• _Défi 1_: Traduis en anglais cette phrase du texte sur les années Pompidou : « Des photographies circulaient, évidemment truquées. »
• _Défi 2_: Réécris le passage du texte sur les années Pompidou qui commence à « Patrick Mandon a » et se termine à « une immense fatigue. », en mettant « voiture officielle » à la place de « automobile officielle ».

• _Texte du document_:
--------------------
Patrick Mandon a dit…

Oui, Nadia, les années Pompidou sont si éloignées qu'elles semblent suscitées par un autre pays que la France. Mon état d'esprit, alors, était tout entier fondé sur la « révolte », et je me souviens de mes sarcasmes contre l'image dégradée de cet homme enflé, au pas hésitant, harassé. Je me rappelle l'avoir vu sortir d'une automobile officielle venant de l'Élysée, devant son domicile privé, un bel appartement d'esthète dans le quartier bohème de l'Île-Saint-Louis. Ses yeux disparaissaient presque sous les chairs de son visage bouffi, et ne figuraient plus que deux traits horizontaux. Il parvint à grand peine à s'extraire du véhicule, puis il fit quelques pas, qui parurent lui coûter une immense fatigue.
Les gaullistes ont considéré qu'il avait trahi le Général, en déclarant, le 17 janvier 1969, alors qu'il se trouve à Rome, en réponse à une question du correspondant de l'AFP : « Si le Général de Gaulle venait à se retirer, je me porterais candidat à sa succession. […] Ce n'est, je crois, un mystère pour personne […] mais je ne suis pas du tout pressé. ».
Il avait subi une terrible attaque contre sa vie privée, dont il crut jusqu'au bout qu'elle était menée par une officine gaulliste. Des photographies circulaient, évidemment truquées. Son nom fut accolé à celui d'Alain Delon, lors de l'affaire de l'assassinat du garde du corps de ce dernier, un certain Markovic. Les mœurs politiques de cette époque n'étaient pas plus pures, ni plus tendres que celles d'aujourd'hui.
--------------------
• _Enregistrements bruts_:
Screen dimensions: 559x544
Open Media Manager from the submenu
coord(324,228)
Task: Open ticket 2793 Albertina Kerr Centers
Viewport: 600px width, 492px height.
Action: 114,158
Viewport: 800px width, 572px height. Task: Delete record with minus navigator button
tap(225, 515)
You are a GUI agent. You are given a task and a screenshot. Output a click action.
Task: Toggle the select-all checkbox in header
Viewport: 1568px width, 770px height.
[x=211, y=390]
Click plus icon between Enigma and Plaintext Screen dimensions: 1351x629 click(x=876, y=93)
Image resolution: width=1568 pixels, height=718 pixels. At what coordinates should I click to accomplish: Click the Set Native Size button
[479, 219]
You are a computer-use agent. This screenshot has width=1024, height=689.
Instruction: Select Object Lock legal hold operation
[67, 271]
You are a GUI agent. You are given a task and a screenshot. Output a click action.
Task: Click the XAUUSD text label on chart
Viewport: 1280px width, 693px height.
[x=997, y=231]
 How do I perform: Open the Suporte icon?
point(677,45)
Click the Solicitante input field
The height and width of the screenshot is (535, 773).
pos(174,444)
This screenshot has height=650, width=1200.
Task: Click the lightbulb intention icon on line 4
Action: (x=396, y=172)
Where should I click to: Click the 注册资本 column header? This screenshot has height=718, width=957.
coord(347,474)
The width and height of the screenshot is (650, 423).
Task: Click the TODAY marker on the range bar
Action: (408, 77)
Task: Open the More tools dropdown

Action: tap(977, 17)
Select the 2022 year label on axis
--------------------
• _Réponse complète 1_: Photographs were circulating, obviously doctored.

• _Réponse complète 2_:
Patrick Mandon a dit…

Oui, Nadia, les années Pompidou sont si éloignées qu'elles semblent suscitées par un autre pays que la France. Mon état d'esprit, alors, était tout entier fondé sur la « révolte », et je me souviens de mes sarcasmes contre l'image dégradée de cet homme enflé, au pas hésitant, harassé. Je me rappelle l'avoir vu sortir d'une voiture officielle venant de l'Élysée, devant son domicile privé, un bel appartement d'esthète dans le quartier bohème de l'Île-Saint-Louis. Ses yeux disparaissaient presque sous les chairs de son visage bouffi, et ne figuraient plus que deux traits horizontaux. Il parvint à grand peine à s'extraire du véhicule, puis il fit quelques pas, qui parurent lui coûter une immense fatigue.